Après plusieurs semaines d'âpres discussions sur la répartition des portefeuilles entre la majorité et l'opposition, le gouvernement d'union nationale a finalement été formé, vendredi, au Liban. «La mission de ce gouvernement sera de regagner la confiance des citoyens dans le système politique basé sur la coexistence et l'acceptation de l'autre», s'est empressé de déclarer le premier ministre Fouad Siniora, en référence aux vingt derniers mois de tensions politiques qui ont secoué le Pays du Cèdre.

Le nouveau cabinet, préconisé par l'accord interlibanais signé le 21 mai à Doha, se plie à la répartition des portefeuilles telle qu'elle avait été décidée lors de la réunion de sortie de crise qui s'était tenue au Qatar: 16 pour la majorité, 11 pour l'opposition et trois devant être nommés par le chef de l'Etat. Une victoire pour l'opposition emmenée par le Hezbollah qui obtient le fameux droit de blocage qu'il avait toujours réclamé ainsi que certains ministères clés.

Le parti chiite et ses alliés du mouvement Amal héritent, en effet, d'importants portefeuilles tels que les Ministères de l'industrie, des affaires étrangères, mais également du travail, de la jeunesse et des sports. Quant aux Ministères stratégiques des télécommunications et de l'agriculture, ils reviennent au clan de Michel Aoun, l'allié chrétien du Hezbollah. En revanche, Elias Murr, accusé par le Hezbollah d'être pro-américain, est maintenu à la tête du Ministère de la défense.

«Nous faisons des sacrifices»

La majorité menée par Saad Hariri se retrouve avec, entre autres, les Ministères des finances, de l'économie et des transports. «Nous faisons des sacrifices dans l'intérêt de notre pays», a-t-il ainsi déclaré quelques heures avant la formation officielle du nouveau gouvernement.

«Les contradictions sont finies. Le Liban dispose d'un nouveau gouvernement», se réjouit, pour sa part, le site internet de la télévision Al Manar, l'organe médiatique du Hezbollah, dans une allusion ironique à une déclaration faite en 2006 par Condoleezza Rice, la secrétaire d'Etat américaine. Pendant la guerre qui avait opposé, il y a deux ans exactement, le Hezbollah à Israël, elle avait comparé ce conflit militaire aux «contractions de la naissance d'un nouveau Moyen-Orient». Il est assez fréquent, au Liban, d'entendre le Hezbollah reprocher à ses adversaires politiques d'être soutenus par l'Amérique. A l'inverse, le Hezbollah est souvent étiqueté comme étant appuyé par l'Iran et la Syrie.

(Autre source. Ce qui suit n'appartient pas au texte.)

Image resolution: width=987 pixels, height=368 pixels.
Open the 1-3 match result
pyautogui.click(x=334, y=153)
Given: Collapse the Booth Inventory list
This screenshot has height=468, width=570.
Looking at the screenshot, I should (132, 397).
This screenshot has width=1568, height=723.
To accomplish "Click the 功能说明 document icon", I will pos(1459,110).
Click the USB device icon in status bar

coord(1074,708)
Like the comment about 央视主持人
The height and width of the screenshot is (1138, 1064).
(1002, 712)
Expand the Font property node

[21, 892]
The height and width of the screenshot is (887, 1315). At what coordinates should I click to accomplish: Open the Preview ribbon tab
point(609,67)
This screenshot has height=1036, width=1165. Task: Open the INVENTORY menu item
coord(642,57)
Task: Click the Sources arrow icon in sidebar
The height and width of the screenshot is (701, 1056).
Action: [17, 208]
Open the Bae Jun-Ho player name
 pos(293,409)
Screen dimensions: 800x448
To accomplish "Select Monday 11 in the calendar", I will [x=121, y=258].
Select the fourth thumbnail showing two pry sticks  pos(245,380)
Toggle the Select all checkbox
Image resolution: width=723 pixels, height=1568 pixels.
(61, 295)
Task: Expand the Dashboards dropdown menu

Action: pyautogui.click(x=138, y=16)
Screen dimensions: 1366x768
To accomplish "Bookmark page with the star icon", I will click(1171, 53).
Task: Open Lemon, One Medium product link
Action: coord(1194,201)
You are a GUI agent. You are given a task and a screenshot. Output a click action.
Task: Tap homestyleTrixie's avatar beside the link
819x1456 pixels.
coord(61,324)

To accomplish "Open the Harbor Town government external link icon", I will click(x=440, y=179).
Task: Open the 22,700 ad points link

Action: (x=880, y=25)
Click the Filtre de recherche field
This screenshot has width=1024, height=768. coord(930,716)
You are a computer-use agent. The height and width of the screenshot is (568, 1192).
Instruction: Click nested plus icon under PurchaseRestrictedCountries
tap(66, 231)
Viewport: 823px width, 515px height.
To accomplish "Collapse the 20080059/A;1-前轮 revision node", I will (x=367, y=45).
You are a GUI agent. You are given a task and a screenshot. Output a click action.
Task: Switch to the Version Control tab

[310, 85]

«Ce gouvernement est un produit national à cent pour cent», a tenu à préciser Fouad Siniora dans son discours, dans l'objectif évident d'apaiser les discordes entre les différents clans. L'annonce de ce nouveau cabinet intervient, en effet, au moment où des accrochages continuent à opposer, à Tripoli, des membres de la communauté alaouite, une branche du chiisme, et des membres de la communauté sunnite.

C'est par un décret signé par le président Michel Sleimane, élu il y a sept semaines, et le premier ministre Fouad Siniora que ce nouveau gouvernement a officiellement été présenté, après la démission du cabinet sortant qui avait été mis en place en 2005. Son rôle s'annonce néanmoins limité sur la durée, puisque de nouvelles élections sont prévues pour 2009. Une des premières tâches du cabinet fraîchement formé sera, en effet, de préparer le scrutin législatif de l'an prochain.

Dans la foulée de la formation du gouvernement, Michel Sleimane devrait également convoquer les chefs des différentes factions autour d'une table ronde, afin de discuter des questions qui continuent à diviser le pays, comme celle de l'armement du Hezbollah.